Metadata-Version: 2.4
Name: psyduck
Version: 0.1.0
Summary: Agent-safe PDF extraction SDK with structured output and quality reports.
Project-URL: Repository, https://github.com/motosan-dev/psyduck
Project-URL: Issues, https://github.com/motosan-dev/psyduck/issues
Project-URL: Documentation, https://github.com/motosan-dev/psyduck#readme
Author: Psyduck Contributors
License-Expression: MIT
License-File: LICENSE
Keywords: agents,document-extraction,pdf,pymupdf,sdk
Classifier: Development Status :: 3 - Alpha
Classifier: Intended Audience :: Developers
Classifier: License :: OSI Approved :: MIT License
Classifier: Programming Language :: Python :: 3
Classifier: Programming Language :: Python :: 3.11
Classifier: Programming Language :: Python :: 3.12
Classifier: Topic :: Software Development :: Libraries :: Python Modules
Classifier: Topic :: Text Processing :: Markup
Requires-Python: >=3.11
Requires-Dist: pydantic>=2.7
Requires-Dist: pymupdf>=1.24
Provides-Extra: dev
Requires-Dist: hatchling>=1.25; extra == 'dev'
Requires-Dist: pytest>=8.0; extra == 'dev'
Requires-Dist: reportlab>=4.0; extra == 'dev'
Requires-Dist: ruff>=0.6; extra == 'dev'
Description-Content-Type: text/markdown

# Psyduck

Psyduck is a small Python SDK for turning PDFs into agent-ready structured documents.

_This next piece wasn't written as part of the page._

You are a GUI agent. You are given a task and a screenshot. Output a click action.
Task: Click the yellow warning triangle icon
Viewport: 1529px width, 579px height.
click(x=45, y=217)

It is intentionally SDK-only: import it from Python, run `Psyduck().process(...)`, and inspect the returned document, profile, quality report, and exported artifacts.

## Install

```bash
pip install psyduck
```

Development install:

```bash
pip install -e ".[dev]"
```

## Python API

```python
from psyduck import Psyduck

duck = Psyduck()
result = duck.process("report.pdf", goal="rag", mode="balanced", return_content=True)

if result.quality.needs_review:
    for warning in result.quality.warnings:
        print(warning.code, warning.message)

for block in result.document.blocks:
    print(block.page, block.text)
```

## Output Directory

```text
output/report-<timestamp>-<id>/
  run.json
  profile.json
  document.md
  document.json
  quality.json
  tables/
  assets/
  pages/
```

## SDK Contract

- Default extraction uses PyMuPDF.
- `process()` always writes Markdown, JSON, profile, quality, and run metadata.
- `return_content=False` keeps large document content out of the immediate result.
- `load_result(output_dir)` reloads a previous SDK run.
- Custom extractors can be supplied through `extractor_registry` and requested with `process(..., extractors=[...])`.
- `tables="force"` and `ocr="force"` report `needs_table_adapter` / `needs_ocr_adapter` warnings unless a caller-provided extractor handles that work.

## Custom Extractors

```python
from psyduck import Psyduck
from psyduck.extractors.base import ExtractorOutput
from psyduck.extractors.pymupdf import PyMuPDFExtractor


class MyExtractor:
    def extract(self, file_path, pages=None):
        return ExtractorOutput(source="my_extractor")


duck = Psyduck(
    extractor_registry={
        "pymupdf": PyMuPDFExtractor,
        "my_extractor": lambda: MyExtractor(),
    }
)

result = duck.process("report.pdf", extractors=["pymupdf", "my_extractor"])
```

## Agent Policy

1. Always call `process()` before answering questions about PDF contents.
2. Check `result.quality` before using extracted content.
3. Use Markdown for summaries and JSON for page-aware answers.
4. Do not claim complete extraction when `needs_review` is true.